[EXTRACTED RECORDS]

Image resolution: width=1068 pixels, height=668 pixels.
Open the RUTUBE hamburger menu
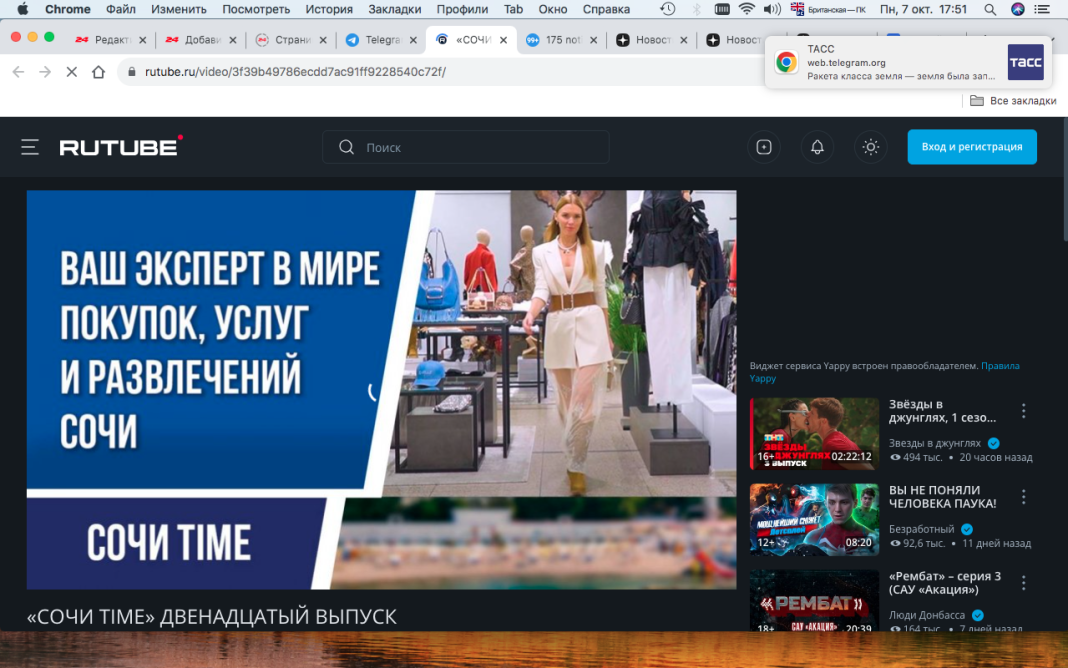[30, 146]
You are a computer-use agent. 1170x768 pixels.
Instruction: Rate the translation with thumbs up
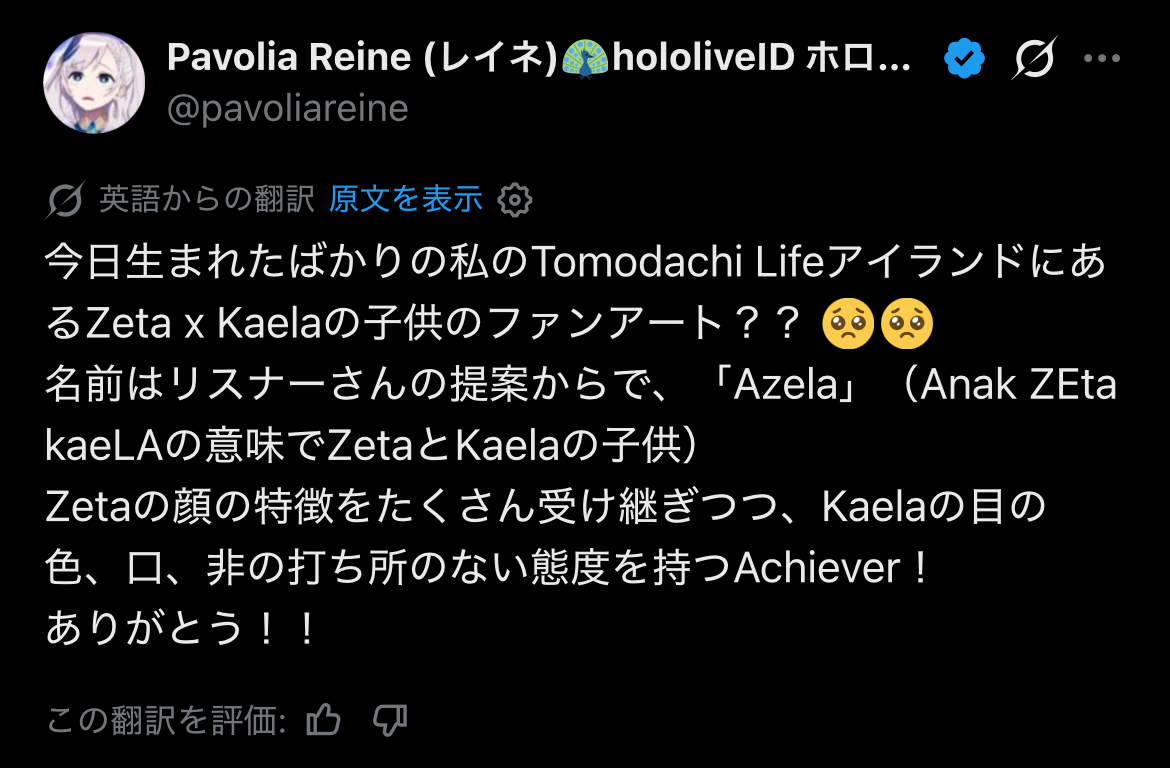click(324, 719)
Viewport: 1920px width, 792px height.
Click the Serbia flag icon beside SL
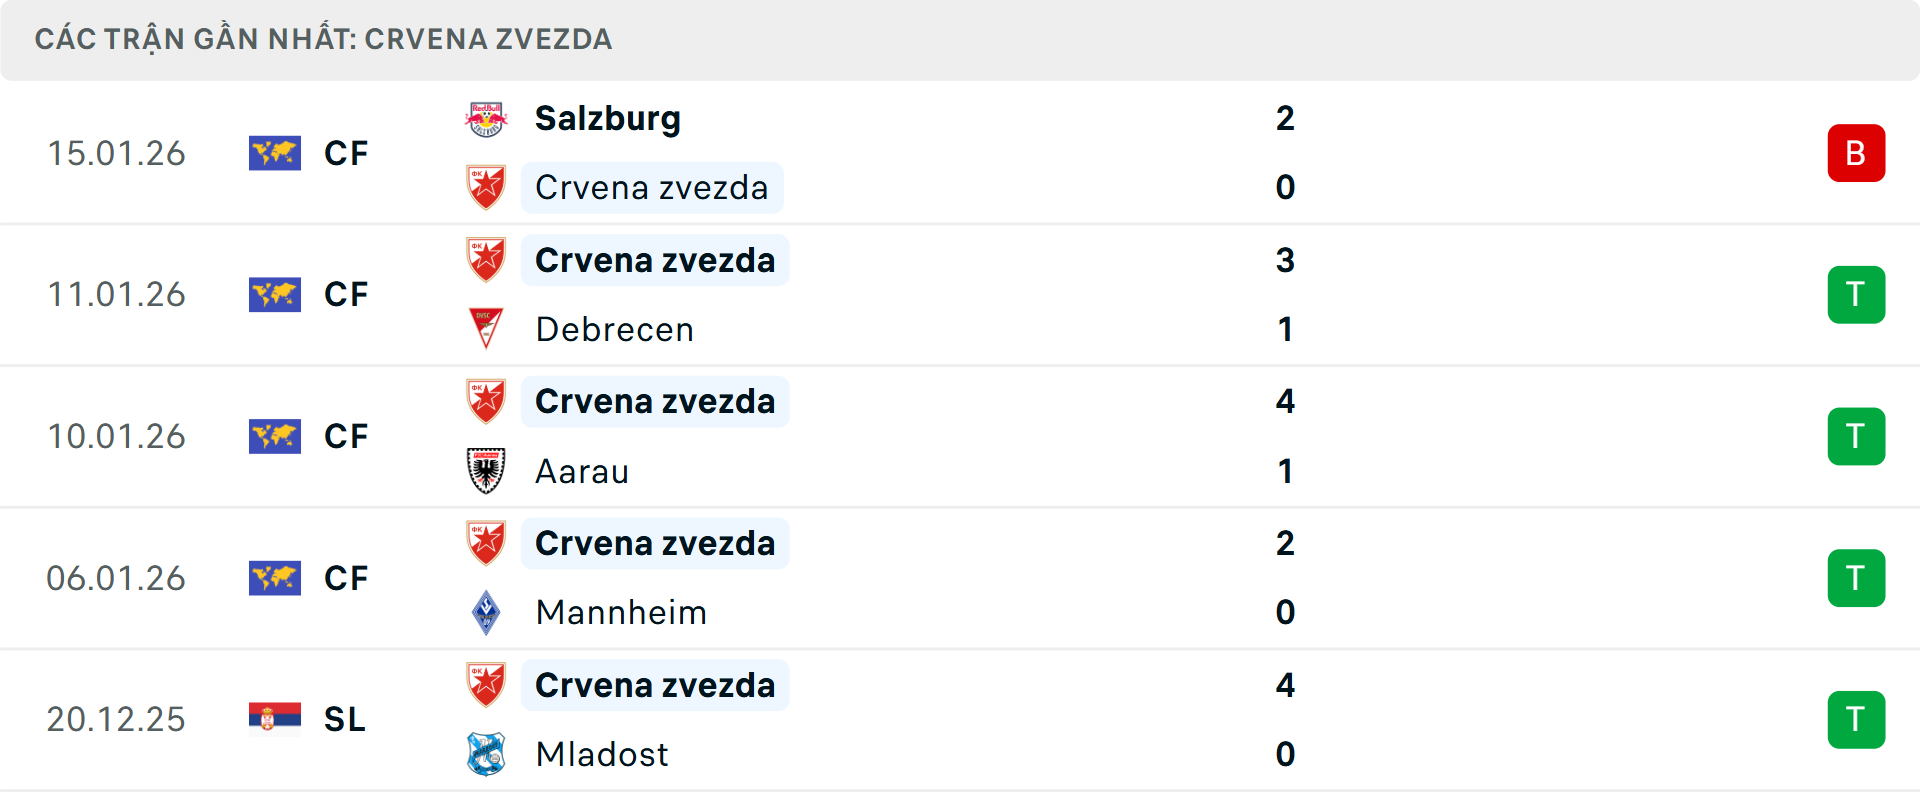[x=275, y=718]
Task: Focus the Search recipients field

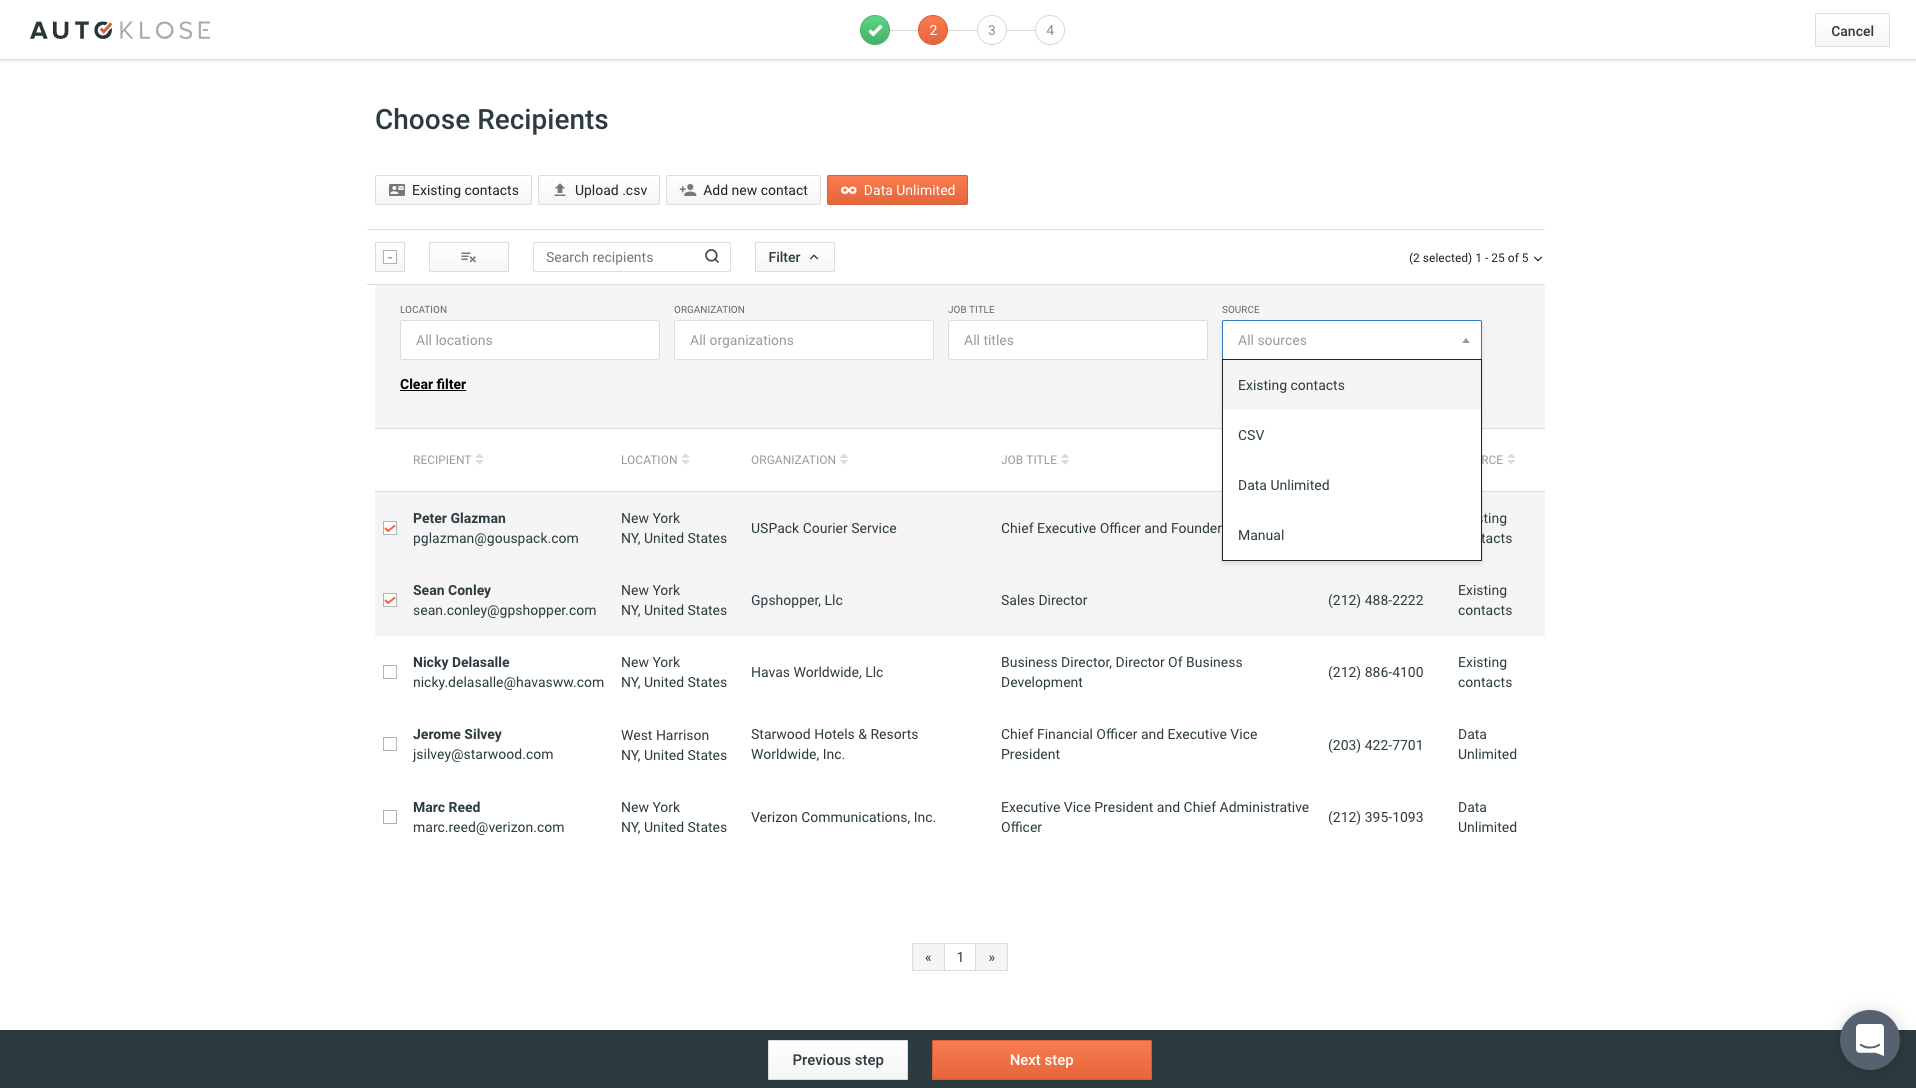Action: click(x=620, y=257)
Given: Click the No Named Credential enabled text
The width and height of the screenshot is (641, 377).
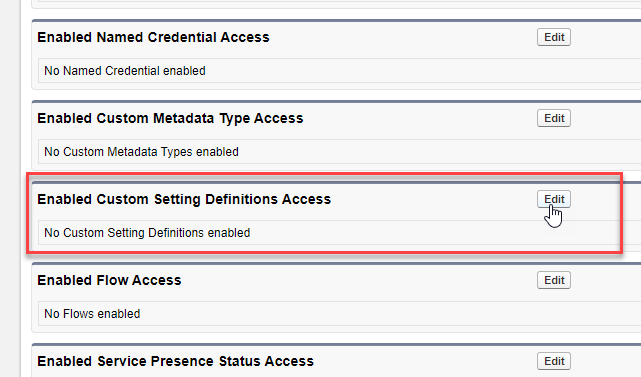Looking at the screenshot, I should [125, 71].
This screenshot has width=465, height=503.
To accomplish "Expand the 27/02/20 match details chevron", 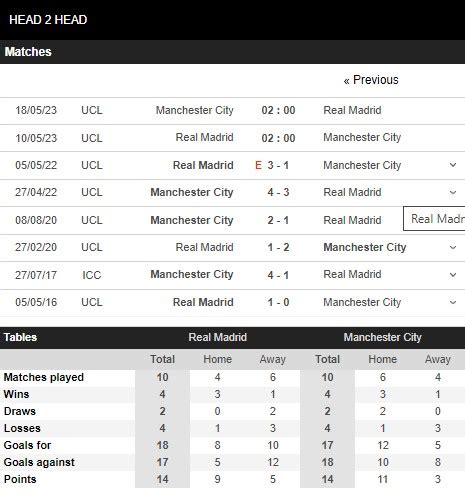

[/EXTRACTED RECORDS]

TASK GOAL
Write the data above out again exactly, every line of it, and exclude the pictures.

REPLY
Image resolution: width=1068 pixels, height=668 pixels.
Open the RUTUBE hamburger menu
[30, 146]
You are a computer-use agent. 1170x768 pixels.
Instruction: Rate the translation with thumbs up
click(324, 719)
Viewport: 1920px width, 792px height.
Click the Serbia flag icon beside SL
[x=275, y=718]
Task: Focus the Search recipients field

Action: click(x=620, y=257)
Given: Click the No Named Credential enabled text
The width and height of the screenshot is (641, 377).
Looking at the screenshot, I should [125, 71].
This screenshot has width=465, height=503.
To accomplish "Expand the 27/02/20 match details chevron", 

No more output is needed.